C’est dans le cadre de l’horaire de service 2018 que SNCF Réseau doit mettre en place pour la première fois une procédure visant à identifier la rareté des capacités et les périodes de saturation. Le gestionnaire de l’infrastructure propose de distinguer deux cas de figure :

  • La déclaration de saturation prévisible intervient à l’issue de la période de pré-construction, c’est-à-dire en décembre A-2 si l’une des parties prenantes se déclare insatisfaite de la trame horaire. SNCF Réseau annonce alors que les demandeurs pourront potentiellement subir une hausse tarifaire pour des tranches horaires d’une heure ;
  • La déclaration de saturation constatée intervient en septembre A-1 à l’issue de la construction horaire si, après application des règles du DRR et concertation avec les demandeurs, des conflits sillons/sillons demeurent et que l’ensemble des demandes au service n’a pu être satisfait dans les tolérances commerciales autorisées.

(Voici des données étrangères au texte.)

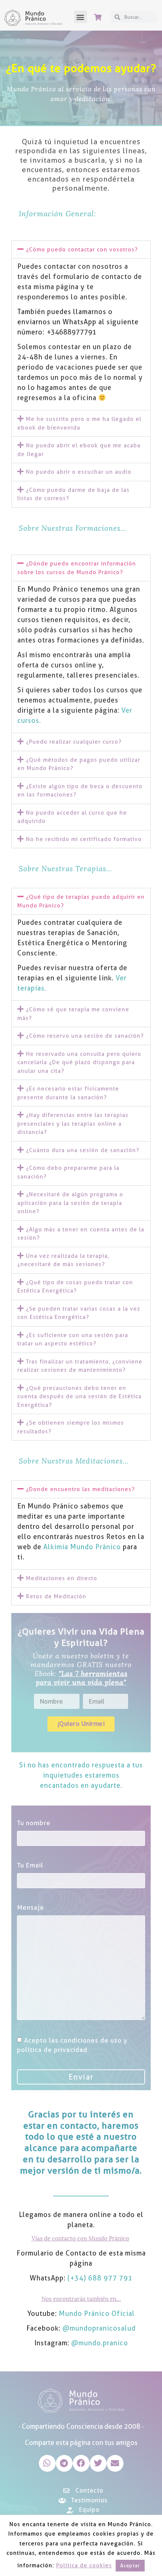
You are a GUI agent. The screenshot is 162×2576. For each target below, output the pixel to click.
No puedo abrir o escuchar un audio (78, 471)
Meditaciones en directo (61, 1578)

En ce qui concerne le traitement tarifaire, SNCF Réseau propose d’appliquer une redevance quand une section de l’infrastructure a fait l’objet successivement d’une déclaration de saturation prévisible puis constatée. L’objectif du gestionnaire de l’infrastructure est ainsi de créer un signal prix pour résoudre les tensions capacitaires entre les deux phases de pré-construction et de construction de l’horaire de service.

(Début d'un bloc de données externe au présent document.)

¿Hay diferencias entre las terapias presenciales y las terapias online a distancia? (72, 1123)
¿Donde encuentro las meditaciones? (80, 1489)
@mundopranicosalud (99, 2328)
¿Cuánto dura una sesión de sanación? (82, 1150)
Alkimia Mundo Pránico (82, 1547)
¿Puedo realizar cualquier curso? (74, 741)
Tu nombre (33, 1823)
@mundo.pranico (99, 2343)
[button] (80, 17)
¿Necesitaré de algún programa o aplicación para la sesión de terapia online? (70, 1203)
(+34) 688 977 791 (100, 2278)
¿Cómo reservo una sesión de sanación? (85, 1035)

Le montant de cette redevance perçue au titre de la rareté doit représenter le coût de l’éviction d’un autre service ou de son rejet vers un sillon inférieur. Déterminer ce coût renvoie à la valeur accordée par l’entreprise ferroviaire au sillon : une solution pourrait consister à mettre en place d’enchères en cas de conflit de capacité.

A ce stade, cependant, le barème proposé consiste en un forfait par circulation pour tous les sillons dans la tranche horaire d’une heure qui fait l’objet d’une déclaration de saturation. Le dispositif doit faire l’objet d’une marche à blanc pour l’horaire de service 2018, dans l’attente d’une meilleure caractérisation des phénomènes de contraintes de capacité sur le réseau ferré national.